#### Texte proposé
-- -- --

Au commencement était Gertrude Stein

Stein est une poétesse, écrivaine, dramaturge, collectionneuse et féministe américaine. Elle fut l’une des premières lesbiennes célèbres à l’être ouvertement. 

Gertrude Stein est de ces femmes et hommes dont la clairvoyance a consacré des artistes que la postérité a loués, mais qui souvent, sont montés au ciel sans avoir tutoyé les sommets. Nous n’estimons l’exacte valeur d’une chose qu’en la perdant. Il en va ainsi, bien souvent, du génie. Il faut dire qu’en la matière, Stein a été la contemporaine bienveillante d’une période fort prospère. Bien sûr, il y a eu sa complicité et son admiration pour Picasso. Il fera d’elle un célèbre portrait en 1906. Dès le début du siècle, elle défendra l’art moderne. Collectionneuse chevronnée, elle achète des Cézanne et des Matisse à peine balbutiants.

-- -- --

#### Consigne A
Dans le texte sur Gertrude Stein, en quelle année Picasso a-t-il fait son portrait ?
#### Consigne B
Écrivez la suite du texte sur Gertrude Stein, en reprenant juste après sa dernière phrase.
Les items n'ont aucun rôle dans ce travail.

-- -- --

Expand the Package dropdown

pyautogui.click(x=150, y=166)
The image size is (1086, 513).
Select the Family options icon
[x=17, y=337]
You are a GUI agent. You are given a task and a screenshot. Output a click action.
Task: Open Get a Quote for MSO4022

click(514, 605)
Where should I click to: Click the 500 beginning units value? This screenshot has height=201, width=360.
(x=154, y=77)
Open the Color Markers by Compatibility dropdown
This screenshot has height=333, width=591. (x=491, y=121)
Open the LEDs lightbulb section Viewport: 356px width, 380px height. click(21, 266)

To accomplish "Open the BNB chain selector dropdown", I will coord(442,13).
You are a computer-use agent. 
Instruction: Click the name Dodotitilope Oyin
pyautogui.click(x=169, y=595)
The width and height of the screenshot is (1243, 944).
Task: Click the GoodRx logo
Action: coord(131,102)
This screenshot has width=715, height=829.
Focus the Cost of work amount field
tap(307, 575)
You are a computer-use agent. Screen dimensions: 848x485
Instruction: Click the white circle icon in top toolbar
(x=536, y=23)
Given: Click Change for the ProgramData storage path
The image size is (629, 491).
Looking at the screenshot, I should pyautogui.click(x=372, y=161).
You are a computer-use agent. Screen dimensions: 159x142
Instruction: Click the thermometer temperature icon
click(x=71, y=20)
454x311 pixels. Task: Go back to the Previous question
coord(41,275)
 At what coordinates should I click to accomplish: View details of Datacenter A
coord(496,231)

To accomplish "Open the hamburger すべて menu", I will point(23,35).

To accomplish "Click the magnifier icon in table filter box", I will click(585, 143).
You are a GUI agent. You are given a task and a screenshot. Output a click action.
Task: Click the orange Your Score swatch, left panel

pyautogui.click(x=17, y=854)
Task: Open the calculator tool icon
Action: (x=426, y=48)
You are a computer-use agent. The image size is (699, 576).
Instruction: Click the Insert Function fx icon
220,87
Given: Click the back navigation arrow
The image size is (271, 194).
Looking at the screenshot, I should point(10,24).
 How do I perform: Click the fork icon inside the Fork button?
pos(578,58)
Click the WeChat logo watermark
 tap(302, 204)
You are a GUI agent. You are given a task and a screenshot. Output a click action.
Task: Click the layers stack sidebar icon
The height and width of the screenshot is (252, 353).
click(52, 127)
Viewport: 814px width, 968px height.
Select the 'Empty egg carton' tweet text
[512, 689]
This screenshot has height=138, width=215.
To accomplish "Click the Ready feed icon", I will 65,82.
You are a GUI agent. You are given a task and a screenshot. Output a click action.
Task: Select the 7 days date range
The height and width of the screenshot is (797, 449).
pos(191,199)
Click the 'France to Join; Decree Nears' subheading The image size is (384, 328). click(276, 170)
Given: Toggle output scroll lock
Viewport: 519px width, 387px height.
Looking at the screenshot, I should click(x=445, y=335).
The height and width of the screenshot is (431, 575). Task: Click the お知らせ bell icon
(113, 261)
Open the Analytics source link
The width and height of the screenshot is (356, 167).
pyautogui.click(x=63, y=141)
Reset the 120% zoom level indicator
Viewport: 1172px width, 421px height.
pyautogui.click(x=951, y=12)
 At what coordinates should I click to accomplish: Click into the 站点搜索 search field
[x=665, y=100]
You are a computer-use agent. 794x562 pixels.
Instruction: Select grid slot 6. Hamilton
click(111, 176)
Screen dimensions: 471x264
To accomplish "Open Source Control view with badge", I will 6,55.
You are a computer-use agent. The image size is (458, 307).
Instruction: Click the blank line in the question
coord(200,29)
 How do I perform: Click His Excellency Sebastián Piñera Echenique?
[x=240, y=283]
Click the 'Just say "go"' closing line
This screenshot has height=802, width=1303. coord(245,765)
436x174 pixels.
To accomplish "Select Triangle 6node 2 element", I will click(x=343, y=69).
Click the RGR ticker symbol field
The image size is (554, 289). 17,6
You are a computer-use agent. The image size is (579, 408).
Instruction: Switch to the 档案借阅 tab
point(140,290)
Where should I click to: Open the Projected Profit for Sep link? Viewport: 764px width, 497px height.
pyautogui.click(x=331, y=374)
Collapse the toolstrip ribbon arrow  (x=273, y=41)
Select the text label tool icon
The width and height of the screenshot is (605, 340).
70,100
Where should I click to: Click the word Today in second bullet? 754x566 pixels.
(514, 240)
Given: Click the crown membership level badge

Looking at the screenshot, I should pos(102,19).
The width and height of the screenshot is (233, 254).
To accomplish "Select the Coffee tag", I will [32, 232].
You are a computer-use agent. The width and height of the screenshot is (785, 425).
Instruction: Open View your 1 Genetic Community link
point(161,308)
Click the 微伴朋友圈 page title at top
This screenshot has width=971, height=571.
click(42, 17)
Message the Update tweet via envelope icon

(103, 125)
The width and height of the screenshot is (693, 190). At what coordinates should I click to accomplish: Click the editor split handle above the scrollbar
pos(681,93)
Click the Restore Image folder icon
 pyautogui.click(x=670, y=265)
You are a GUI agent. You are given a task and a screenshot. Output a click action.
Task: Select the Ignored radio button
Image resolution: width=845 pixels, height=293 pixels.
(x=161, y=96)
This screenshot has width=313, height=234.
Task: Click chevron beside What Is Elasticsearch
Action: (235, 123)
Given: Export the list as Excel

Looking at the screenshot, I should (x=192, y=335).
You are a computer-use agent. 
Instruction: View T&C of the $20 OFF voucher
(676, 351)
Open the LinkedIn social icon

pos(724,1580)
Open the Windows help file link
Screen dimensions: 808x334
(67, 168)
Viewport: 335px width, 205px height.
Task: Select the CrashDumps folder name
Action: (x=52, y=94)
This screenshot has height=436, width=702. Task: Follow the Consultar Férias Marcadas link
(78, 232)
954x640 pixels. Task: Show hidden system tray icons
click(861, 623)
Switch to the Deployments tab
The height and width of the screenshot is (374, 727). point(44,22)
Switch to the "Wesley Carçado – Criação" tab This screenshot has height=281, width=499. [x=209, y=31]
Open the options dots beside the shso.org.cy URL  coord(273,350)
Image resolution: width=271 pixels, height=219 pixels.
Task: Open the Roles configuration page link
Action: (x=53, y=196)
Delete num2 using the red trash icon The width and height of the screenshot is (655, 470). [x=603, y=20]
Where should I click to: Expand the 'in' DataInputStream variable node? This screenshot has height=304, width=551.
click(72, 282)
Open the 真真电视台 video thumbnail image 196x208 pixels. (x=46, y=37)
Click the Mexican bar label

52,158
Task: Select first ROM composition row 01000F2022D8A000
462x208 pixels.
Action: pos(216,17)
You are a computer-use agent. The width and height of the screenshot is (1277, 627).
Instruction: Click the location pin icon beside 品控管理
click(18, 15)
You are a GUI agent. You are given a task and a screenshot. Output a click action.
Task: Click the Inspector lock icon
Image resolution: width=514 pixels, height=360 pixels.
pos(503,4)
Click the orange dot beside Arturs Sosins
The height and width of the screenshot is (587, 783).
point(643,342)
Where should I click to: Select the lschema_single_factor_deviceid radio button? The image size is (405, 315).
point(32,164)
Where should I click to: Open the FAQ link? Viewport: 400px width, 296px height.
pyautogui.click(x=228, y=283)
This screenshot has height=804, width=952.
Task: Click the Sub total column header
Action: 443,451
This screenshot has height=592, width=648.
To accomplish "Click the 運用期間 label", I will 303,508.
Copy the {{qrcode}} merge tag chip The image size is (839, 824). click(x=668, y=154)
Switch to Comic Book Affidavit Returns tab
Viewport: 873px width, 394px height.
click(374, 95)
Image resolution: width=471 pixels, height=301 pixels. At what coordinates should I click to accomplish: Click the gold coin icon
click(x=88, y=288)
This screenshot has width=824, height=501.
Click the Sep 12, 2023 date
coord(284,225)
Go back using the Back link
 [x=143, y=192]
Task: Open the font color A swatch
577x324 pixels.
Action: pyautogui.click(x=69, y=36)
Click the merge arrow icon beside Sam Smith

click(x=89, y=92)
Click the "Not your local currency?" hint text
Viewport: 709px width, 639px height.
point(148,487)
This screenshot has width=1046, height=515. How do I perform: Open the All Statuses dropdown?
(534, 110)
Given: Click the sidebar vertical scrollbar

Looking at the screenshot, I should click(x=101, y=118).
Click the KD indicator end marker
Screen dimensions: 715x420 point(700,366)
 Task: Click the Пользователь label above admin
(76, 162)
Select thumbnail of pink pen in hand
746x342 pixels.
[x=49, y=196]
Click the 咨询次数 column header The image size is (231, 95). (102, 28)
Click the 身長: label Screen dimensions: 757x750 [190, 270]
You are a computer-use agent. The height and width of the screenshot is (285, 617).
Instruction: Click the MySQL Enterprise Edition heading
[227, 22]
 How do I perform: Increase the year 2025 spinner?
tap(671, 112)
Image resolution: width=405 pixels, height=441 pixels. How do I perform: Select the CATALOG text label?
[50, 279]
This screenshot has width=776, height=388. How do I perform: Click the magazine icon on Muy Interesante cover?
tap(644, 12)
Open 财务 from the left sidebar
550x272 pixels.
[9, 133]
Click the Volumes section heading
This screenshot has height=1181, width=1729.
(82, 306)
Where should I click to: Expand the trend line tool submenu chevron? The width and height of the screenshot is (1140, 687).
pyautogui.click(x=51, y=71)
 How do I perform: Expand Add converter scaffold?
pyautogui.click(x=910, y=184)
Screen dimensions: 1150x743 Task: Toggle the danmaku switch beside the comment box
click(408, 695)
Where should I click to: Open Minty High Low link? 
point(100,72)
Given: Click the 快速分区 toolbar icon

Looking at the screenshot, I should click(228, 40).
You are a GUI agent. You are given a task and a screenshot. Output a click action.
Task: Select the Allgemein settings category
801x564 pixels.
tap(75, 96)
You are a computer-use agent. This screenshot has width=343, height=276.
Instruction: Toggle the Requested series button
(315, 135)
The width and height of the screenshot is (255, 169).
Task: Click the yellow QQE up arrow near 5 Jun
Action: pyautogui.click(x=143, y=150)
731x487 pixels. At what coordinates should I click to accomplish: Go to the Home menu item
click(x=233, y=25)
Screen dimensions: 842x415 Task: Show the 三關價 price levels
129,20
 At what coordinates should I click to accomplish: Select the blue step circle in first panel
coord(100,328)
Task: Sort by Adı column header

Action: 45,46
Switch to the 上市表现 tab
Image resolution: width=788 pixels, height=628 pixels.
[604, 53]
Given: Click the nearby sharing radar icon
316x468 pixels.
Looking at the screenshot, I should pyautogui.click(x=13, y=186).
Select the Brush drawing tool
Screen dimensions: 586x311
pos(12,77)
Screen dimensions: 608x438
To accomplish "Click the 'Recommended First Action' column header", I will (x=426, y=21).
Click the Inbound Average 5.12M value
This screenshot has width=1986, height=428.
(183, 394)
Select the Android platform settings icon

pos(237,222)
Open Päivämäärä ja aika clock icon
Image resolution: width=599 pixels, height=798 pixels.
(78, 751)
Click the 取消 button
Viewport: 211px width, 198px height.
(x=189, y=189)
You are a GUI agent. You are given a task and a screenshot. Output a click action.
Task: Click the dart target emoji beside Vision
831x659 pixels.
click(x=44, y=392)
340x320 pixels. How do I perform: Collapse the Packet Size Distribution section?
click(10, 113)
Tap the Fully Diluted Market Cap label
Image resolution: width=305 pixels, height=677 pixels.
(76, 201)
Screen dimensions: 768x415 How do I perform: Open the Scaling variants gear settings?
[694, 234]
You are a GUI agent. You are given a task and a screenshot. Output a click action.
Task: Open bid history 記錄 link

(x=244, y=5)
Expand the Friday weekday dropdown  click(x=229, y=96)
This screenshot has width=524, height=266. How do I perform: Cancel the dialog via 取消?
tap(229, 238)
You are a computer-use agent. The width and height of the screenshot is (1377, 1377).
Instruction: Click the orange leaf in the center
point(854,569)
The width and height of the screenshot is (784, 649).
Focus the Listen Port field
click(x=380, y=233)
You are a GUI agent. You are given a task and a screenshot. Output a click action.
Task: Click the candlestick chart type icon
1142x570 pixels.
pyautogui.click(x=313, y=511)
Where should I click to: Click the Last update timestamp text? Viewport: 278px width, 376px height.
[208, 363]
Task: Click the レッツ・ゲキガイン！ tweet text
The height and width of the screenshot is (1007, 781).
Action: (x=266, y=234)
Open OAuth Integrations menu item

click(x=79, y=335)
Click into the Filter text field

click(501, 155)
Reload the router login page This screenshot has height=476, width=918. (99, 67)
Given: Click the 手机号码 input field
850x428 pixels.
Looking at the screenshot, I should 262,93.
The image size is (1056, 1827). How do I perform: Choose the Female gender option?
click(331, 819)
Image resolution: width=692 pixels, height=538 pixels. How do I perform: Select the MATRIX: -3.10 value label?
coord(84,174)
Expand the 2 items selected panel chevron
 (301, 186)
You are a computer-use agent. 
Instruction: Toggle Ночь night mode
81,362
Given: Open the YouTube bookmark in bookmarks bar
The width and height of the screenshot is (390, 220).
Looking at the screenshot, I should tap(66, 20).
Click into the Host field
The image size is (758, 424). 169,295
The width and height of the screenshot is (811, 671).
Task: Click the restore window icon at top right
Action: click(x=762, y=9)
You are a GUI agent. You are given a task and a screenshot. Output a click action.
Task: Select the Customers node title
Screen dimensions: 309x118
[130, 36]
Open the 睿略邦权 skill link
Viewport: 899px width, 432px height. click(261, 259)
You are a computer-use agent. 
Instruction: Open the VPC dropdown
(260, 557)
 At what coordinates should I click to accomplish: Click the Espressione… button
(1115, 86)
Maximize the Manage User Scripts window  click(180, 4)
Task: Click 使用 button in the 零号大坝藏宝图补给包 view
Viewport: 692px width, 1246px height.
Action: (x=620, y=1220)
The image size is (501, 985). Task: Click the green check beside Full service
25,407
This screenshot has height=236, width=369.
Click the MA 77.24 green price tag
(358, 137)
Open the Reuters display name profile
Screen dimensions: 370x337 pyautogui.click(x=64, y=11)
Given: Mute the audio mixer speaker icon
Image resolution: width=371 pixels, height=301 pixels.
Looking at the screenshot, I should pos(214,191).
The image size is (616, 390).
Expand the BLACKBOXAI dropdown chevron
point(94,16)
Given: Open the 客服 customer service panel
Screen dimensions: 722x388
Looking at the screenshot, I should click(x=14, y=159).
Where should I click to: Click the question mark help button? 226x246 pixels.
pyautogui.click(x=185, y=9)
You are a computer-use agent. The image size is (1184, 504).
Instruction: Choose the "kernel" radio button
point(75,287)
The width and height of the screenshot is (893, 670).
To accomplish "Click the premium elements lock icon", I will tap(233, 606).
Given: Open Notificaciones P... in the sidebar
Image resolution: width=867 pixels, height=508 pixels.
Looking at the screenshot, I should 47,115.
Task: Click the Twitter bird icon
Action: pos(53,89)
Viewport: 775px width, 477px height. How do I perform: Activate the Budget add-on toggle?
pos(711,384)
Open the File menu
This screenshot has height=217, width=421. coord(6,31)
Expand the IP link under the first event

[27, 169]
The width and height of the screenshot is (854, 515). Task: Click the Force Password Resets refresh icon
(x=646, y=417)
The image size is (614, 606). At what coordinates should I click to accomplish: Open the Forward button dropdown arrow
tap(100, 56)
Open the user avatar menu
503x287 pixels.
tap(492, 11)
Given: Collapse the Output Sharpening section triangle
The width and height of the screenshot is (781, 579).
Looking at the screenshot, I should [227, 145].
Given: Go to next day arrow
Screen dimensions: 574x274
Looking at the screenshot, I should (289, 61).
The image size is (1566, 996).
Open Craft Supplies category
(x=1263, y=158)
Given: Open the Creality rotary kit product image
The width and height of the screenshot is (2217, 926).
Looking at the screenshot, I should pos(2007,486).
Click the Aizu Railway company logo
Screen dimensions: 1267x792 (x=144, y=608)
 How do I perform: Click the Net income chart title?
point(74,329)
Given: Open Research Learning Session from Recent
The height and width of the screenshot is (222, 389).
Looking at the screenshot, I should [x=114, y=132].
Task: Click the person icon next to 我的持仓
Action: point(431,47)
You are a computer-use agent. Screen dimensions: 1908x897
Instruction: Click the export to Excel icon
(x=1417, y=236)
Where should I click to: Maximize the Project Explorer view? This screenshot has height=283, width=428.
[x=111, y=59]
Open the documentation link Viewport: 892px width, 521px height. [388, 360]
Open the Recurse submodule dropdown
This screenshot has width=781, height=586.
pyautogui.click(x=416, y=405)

-- -- --

#### Votre réponse A
En 1906.

#### Votre réponse B
Evidemment, Stein est bien plus qu’une simple visionnaire. C’est d’abord une femme de lettres. Après des études de médecine jamais achevées à l’université Johns-Hopkins, elle se passionne pour l’hystérie féminine et se penche sur les cas d’écriture pathologique. Entre 1903 et 1911 à New York et en Europe, elle s’attèle à “l’oeuvre d’une vie”: The Making of the Americans mais c’est un autre livre qui la révèlera The Autobiography of Alice B.Toklas. Cette dernière fut incontestablement le grand amour (pendant 25 ans) de Gertrude Stein. C’est au cours d’un dîner que les deux femmes se rencontrent. Elle s’installent ensemble en 1907. A partir de cette année, elles passeront l’essentiel de leur temps dans leur maison de Fleurus à recevoir de jeunes artistes prometteurs, surtout des peintres ou des sculpteurs et des écrivains.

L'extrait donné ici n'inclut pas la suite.